#### [TASK]
Count how many lines of the entries below contain the string "PELANGGAN", matching case exactly, and reply with only that number.
start INFORMATION SHOWN
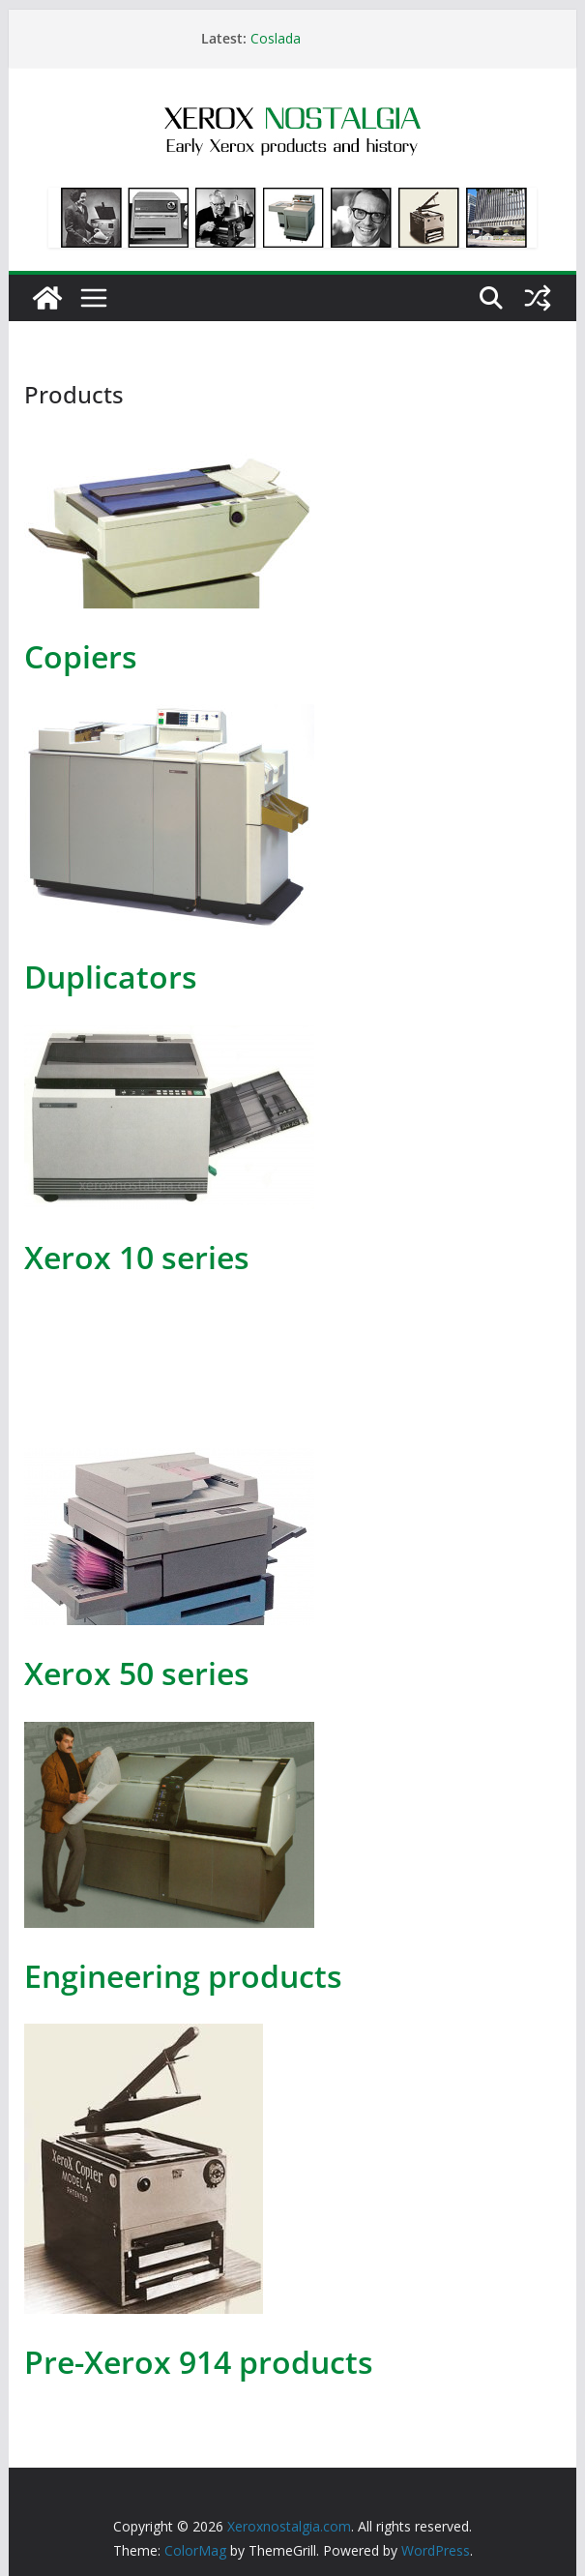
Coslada (275, 38)
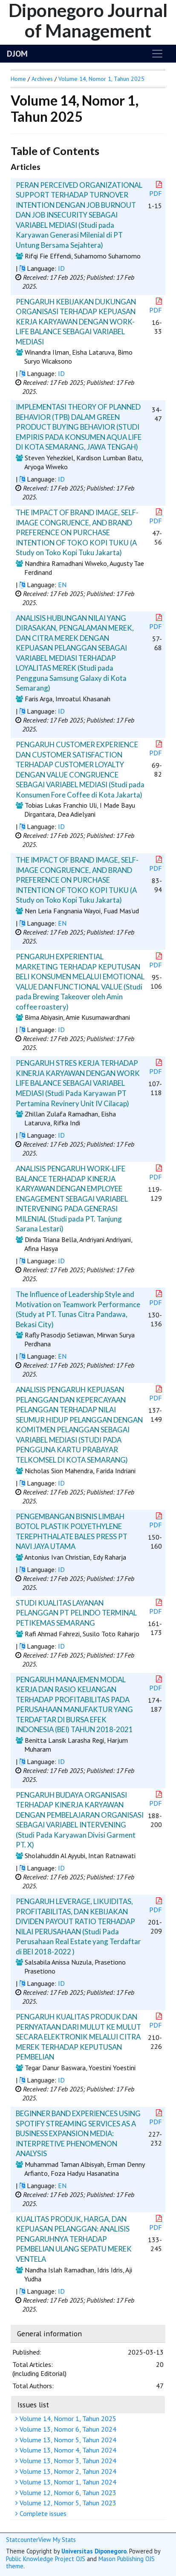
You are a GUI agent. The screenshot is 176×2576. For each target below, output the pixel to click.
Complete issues (41, 2513)
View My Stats (57, 2539)
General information (49, 2333)
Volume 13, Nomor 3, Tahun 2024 (66, 2460)
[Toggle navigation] (157, 53)
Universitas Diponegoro (94, 2551)
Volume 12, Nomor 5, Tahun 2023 (66, 2503)
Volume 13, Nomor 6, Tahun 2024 (66, 2429)
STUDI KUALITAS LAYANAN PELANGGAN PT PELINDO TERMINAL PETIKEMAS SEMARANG (76, 1612)
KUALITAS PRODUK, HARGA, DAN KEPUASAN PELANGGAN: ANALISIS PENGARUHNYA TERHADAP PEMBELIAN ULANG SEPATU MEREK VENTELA (74, 2239)
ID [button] (61, 268)
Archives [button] (42, 79)
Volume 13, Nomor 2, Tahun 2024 (66, 2471)
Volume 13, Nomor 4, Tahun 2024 (66, 2450)
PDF (156, 189)
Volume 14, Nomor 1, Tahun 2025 (66, 2418)
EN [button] (62, 584)
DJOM (17, 53)
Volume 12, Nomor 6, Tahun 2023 (66, 2492)
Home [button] (18, 79)
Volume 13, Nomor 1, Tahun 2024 (66, 2482)
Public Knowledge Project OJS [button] (45, 2559)
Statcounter (22, 2540)
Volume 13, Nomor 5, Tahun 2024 (66, 2439)
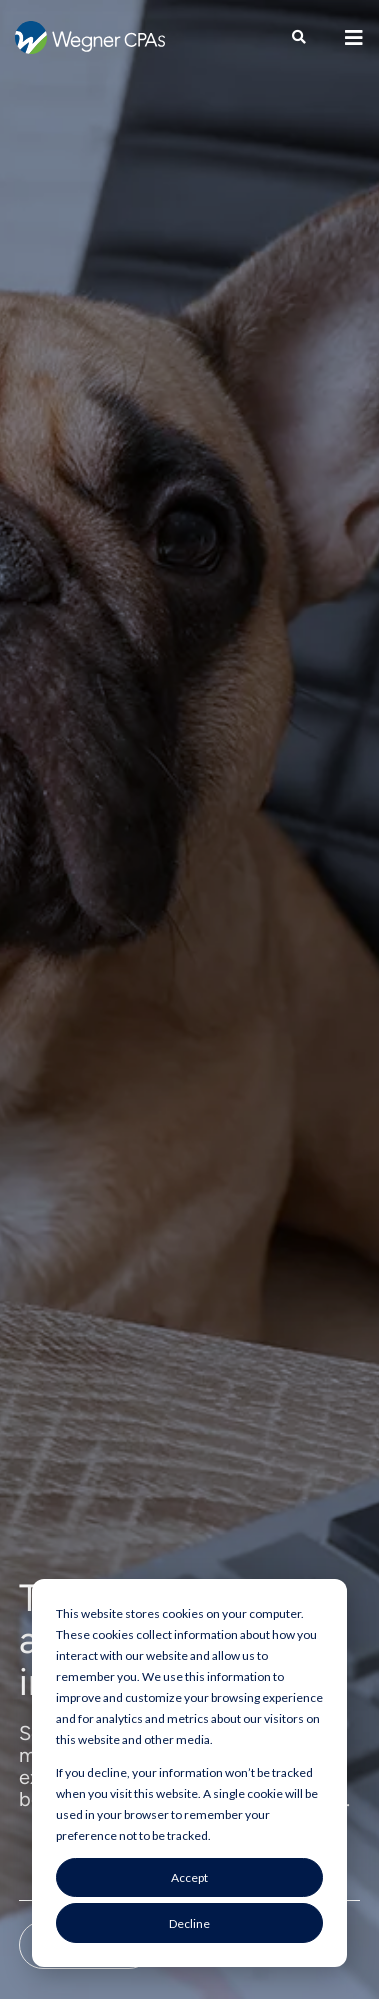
end INFORMATION SHOWN
#### [SOLUTION TO THIS EXERCISE]
2